Many tools for GUI testing use the capture-replay approach. The charm is easy to understand: quick startup, no need to learn how to work with the tool, non-technical testers can use it, and quick results. However, all of these points are generally only true at the beginning. Very quickly, tests become unmanageable, only editable by developers, and they may stop running altogether.
A short disclaimer in advance: our tools GUIdancer and Jubula do actually have an “observation mode”. We kind of had to put it in because so many people still look for that as a feature. It appears on a great deal of checklists. We always say, though, that there is a much better way of writing tests. What we don’t have (at the time of writing, but the climate shows we may have to add it for the same reasons as above) is a copy function. Instead, we say that if you need something twice you should make a module and reuse it to keep any changes you need to make to one place.
There are so many practical and philosophical problems with the capture-replay approach. I generally summarize them like this:
Recording my actions while I click through an application sounds so very tempting, but to have an automated acceptance test or regression test, then it needs planning and structure.
If I record a short test to create and delete a project in Eclipse (done with our recorder so as not to step on any toes, but even this version looks better than recorded code, I think), then it might look like this:
The first thing I’d notice is that creating and deleting are two separate logical modules and so they should be separated to be reused later.
Shortly afterwards, I notice that the text entry in the “create” part and the project selection in the “delete” part will be variable depending on what project I want to create or delete, so I should really parametrize that.
I then start to notice any actions that don’t actually need to be there, that should be cleaned up so I know exactly what my test is doing and why.
I start to notice redundancies, single actions or sequences that should be specified once and reused.
Then I start thinking about robustness. Before clicking or entering text, I’d really prefer to have a check that the component is enabled. After entering text, it would be nice to check that the text is actually there.
That’s not even all the things I could notice about this small example, but already I’m seeing that the work I have to do is pretty much to take what I have and redo it. To get an example with a good structure, I could have just written it from scratch.
The example above shows just the create part for now. It is readable, reuses an intelligent module to synchronize clicks, and it has a parameter for the new project name, so the same test case can be used for different data.

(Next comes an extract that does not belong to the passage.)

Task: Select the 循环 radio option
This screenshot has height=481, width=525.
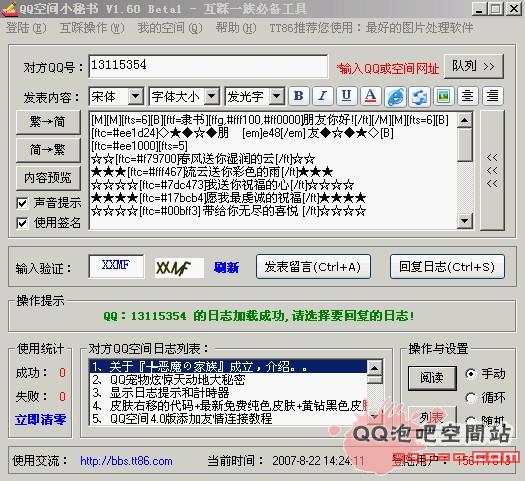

So it is certainly possible to make a recorded script into a decent test, but the effort involved with doing it is exactly the same (or even more if the script was generated as spaghetti code, I would argue) as sitting down and automating a test based on a plan, with design and structure. You can’t get around the fact that effort has to come into the equation somewhere.
If you leave a badly designed test (be it recorded or created in any other way) as it is, then it may run against the software and new versions of it for a while. But at some point, something will change. If you have no structure (e.g. you have copies instead of references, unknown dependencies and unreadable tests), then the maintenance work to get the test up and running again will be enormous. This danger is compounded by the fact that it is easy to record a great deal of tests very quickly. It wouldn’t take a big software change to affect all these tests to the state where none of them run. Without structure, there is no chance of getting them up and running again quickly. The possibility of being able to adapt the tests before the change takes place (based on the requirements) is also rather low.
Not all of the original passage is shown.